Independence and Welfare – facts and analysis

Welfare spending in Scotland and the demographic challenge:

  • Excluding overseas pensions and benefits, welfare spending per head of population in 2011/12 was £3,285 in Scotland. The rest of UK was £3,200. This equates to roughly £450 million per year of extra benefit spending in Scotland.

  • Scotland currently gets 3% more in welfare and pension spending per head than the rest of the UK, worth almost half a billion pounds extra a year.

  • There are over 10,000 civil servants working for DWP and its agencies in Scotland.

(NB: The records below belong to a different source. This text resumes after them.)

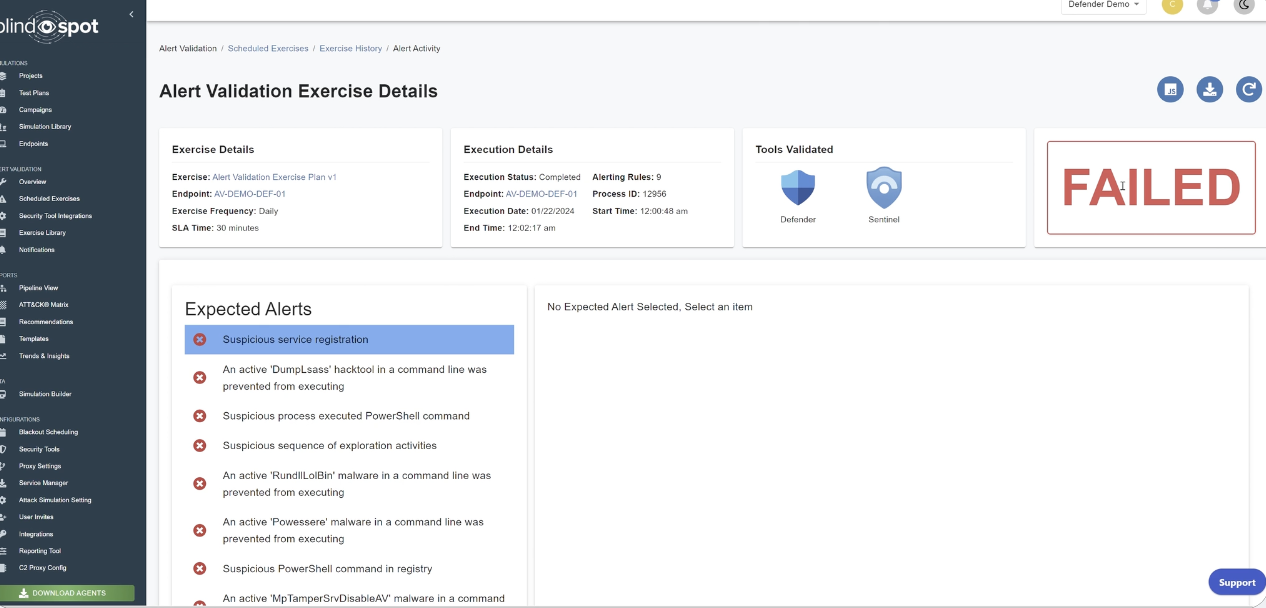
Task: Click the Support button
Action: (x=1236, y=583)
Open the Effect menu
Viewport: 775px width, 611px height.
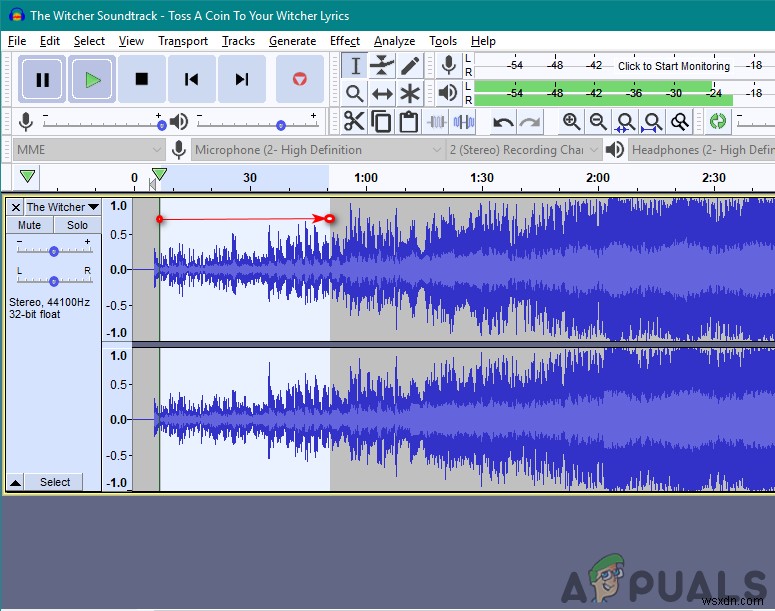click(x=344, y=41)
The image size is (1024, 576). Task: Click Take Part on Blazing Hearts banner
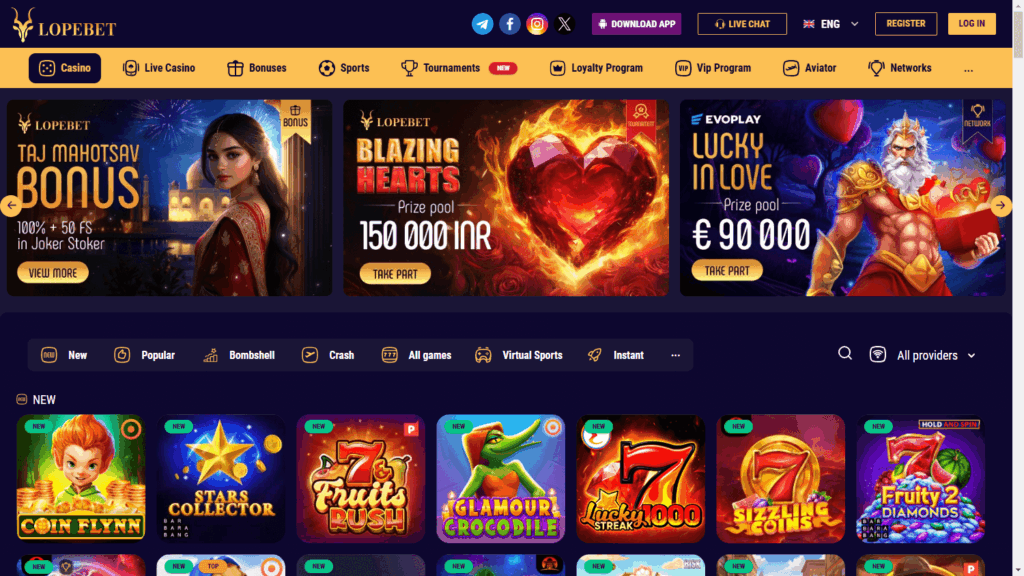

  • There are currently 32 working age people supporting every 10 pensioners in both Scotland and the UK overall. By 2060 this is expected to fall to 26 working age people per 10 pensioners in the UK, with a bigger fall in Scotland to 23 working age people per 10 pensioners.

Independence and keeping the UK welfare system:

  • The legal position is clear, a vote to leave the UK is a vote to leave its institutions – that includes the Department of Work and Pensions and the critical benefits and pensions services it provides. That’s part of the choice that people in Scotland are being asked to make.

  • The system and the policies go hand in hand. So if the Scottish Government want to radically change welfare policies under independence, then they need to explain how they would make that work.

  • Running a system that serves millions of people is complex. It’s much more than just bricks and mortar, it’s the policies you choose to put at the heart of it, the set of IT systems designed to deliver those policies and the staff you need to run it.

  • Having UK Government employees in Scotland delivering a UK welfare system is not the same as Scotland having the infrastructure to deliver a separate welfare system. For example, there is only one set of IT systems and they belong to the UK Government and they will continue to be designed to deliver UK priorities.

  • Any bid by the Scottish Government to make use of these systems would have to be negotiated with and agreed by the UK Government and the potential impact of catering for a separate state would need to be taken into account.

  • The only way to be sure of keeping the pound, the institutions of the UK and the many other benefits it brings is to vote to keep the UK together.